Stephen Boyd April 8, 2022, 6:52 p.m. UTC | #3
Quoting Stephen Boyd (2022-04-05 21:47:07)
> Quoting Stephen Boyd (2022-04-05 16:00:55)
> >
> > It would be good to pick this back to stable kernels so we have a
> > working suspend/resume on LTS kernels. I tried picking it back to
> > 5.10.109 (latest 5.10 LTS) and booting it on my Lazor w/ LTE device but
> > it crashes at boot pretty reliably in the IPA driver. Interestingly I
> > can't get it to crash on 5.15.32 when I pick it back, so maybe something
> > has changed between 5.10 and 5.15 for IPA? I'll try to bisect it.
>
> Bisecting pointed to commit 1aac309d3207 ("net: ipa: use autosuspend")
> as fixing it. I think before that commit we weren't enabling some
> interconnect, but now we're booting, runtime suspending, and then
> runtime resuming again. With the sync state patch I suspect the
> interconnect bandwidth is dropped and IPA needs to use runtime PM to
> actually turn resources back on because it assumed that resources are on
> when it probes.

I also found that when I make CONFIG_QCOM_IPA=y (and subsequently
CONFIG_QCOM_Q6V5_MSS=y) I can reproduce a different crash in IPA on
5.15.32 and 5.17.1 LTS kernels. I suppose there is some missing
interconnect bandwidth request somewhere and the runtime PM patch half
fixed it, except for when the modem and IPA drivers are builtin. When
the two drivers are builtin they drop bandwidth requests earlier because
they probe earlier. My guess is that the IPA driver is missing a
runtime_pm_get_sync() call somewhere and accessing a register that isn't
clocked. More digging...
Alex Elder April 11, 2022, 3:59 p.m. UTC | #4
On 4/5/22 6:00 PM, Stephen Boyd wrote:
> Quoting Georgi Djakov (2021-11-25 09:47:51)
>> From: Mike Tipton <mdtipton@codeaurora.org>
>>
>> We're only adding BCMs to the commit list in aggregate(), but there are
>> cases where pre_aggregate() is called without subsequently calling
>> aggregate(). In particular, in icc_sync_state() when a node with initial
>> BW has zero requests. Since BCMs aren't added to the commit list in
>> these cases, we don't actually send the zero BW request to HW. So the
>> resources remain on unnecessarily.
>>
>> Add BCMs to the commit list in pre_aggregate() instead, which is always
>> called even when there are no requests.
>>
>> Signed-off-by: Mike Tipton <mdtipton@codeaurora.org>
>> [georgi: remove icc_sync_state for platforms with incomplete support]
>> Signed-off-by: Georgi Djakov <djakov@kernel.org>

I'm back from vacation and am finally giving proper attention to
this.  I want to make sure I understand the problem, because there
are (at least) two parts to it.

- The first problem you observe is that you are not seeing XO
   shutdown on suspend on a Lazor device.
- You didn't say this directly but I think you are seeing this
   on Linux v5.15.y (the 5.15 LTS branch), or perhaps on something
   derived from that branch.
- You find that if you back-port (or cherry-pick?) the commit
   that landed upstream as b95b668eaaa2 ("interconnect: qcom:
   icc-rpmh: Add BCMs to commit list in pre_aggregate
"), you
   *do* see XO shutdown on suspend, as desired.

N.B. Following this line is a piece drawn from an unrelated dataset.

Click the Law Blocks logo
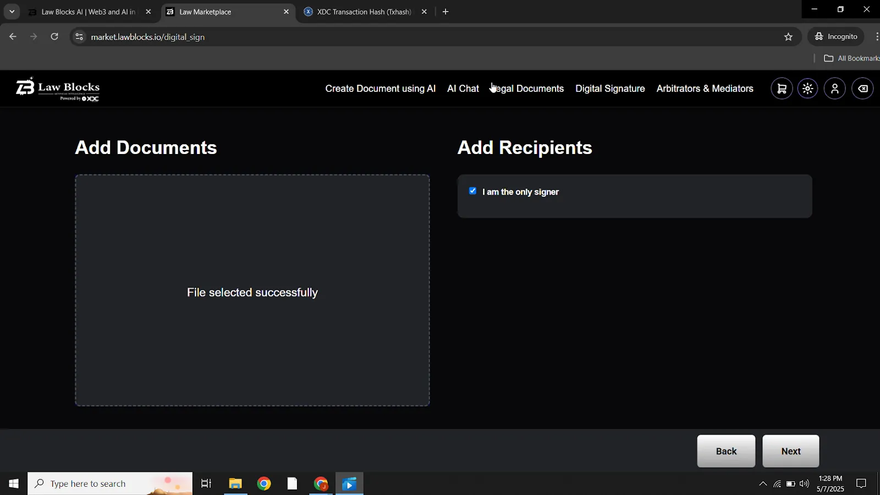This screenshot has width=880, height=495. pos(58,89)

Here's what I understand that commit to do:
- In some cases, the bus clock managers (BCMs) are configured
   by the boot loader so that some interconnects have non-zero
   initial bandwidth.
- There is no sense in keeping an interconnect active if Linux
   has nothing that requires its use.  So we would like Linux to
   ensure the configured bandwidth for an *unused* interconnect
   is zero.
- Prior to that commit, BCM-managed hardware was only queued
   to update its configuration when the ->aggregate interconnect
   provider function was called.  After that commit, updates were
   queued by the ->pre_aggregate provider function.
- Unlike the ->aggregate callback, the ->pre_aggregate provider
   function queues updates to the hardware configuration whether
   or not they have active users.
- The result of this commit is that the hardware configuration
   for all defined BCM-managed interconnects is updated, and in
   particular, the configured bandwidth for unused interconnects
   is set to zero.

When unused interconnects are configured for zero bandwidth, they
do not require an active main XO clock, and so with this commit
it becomes possible for the XO clock to be shut down.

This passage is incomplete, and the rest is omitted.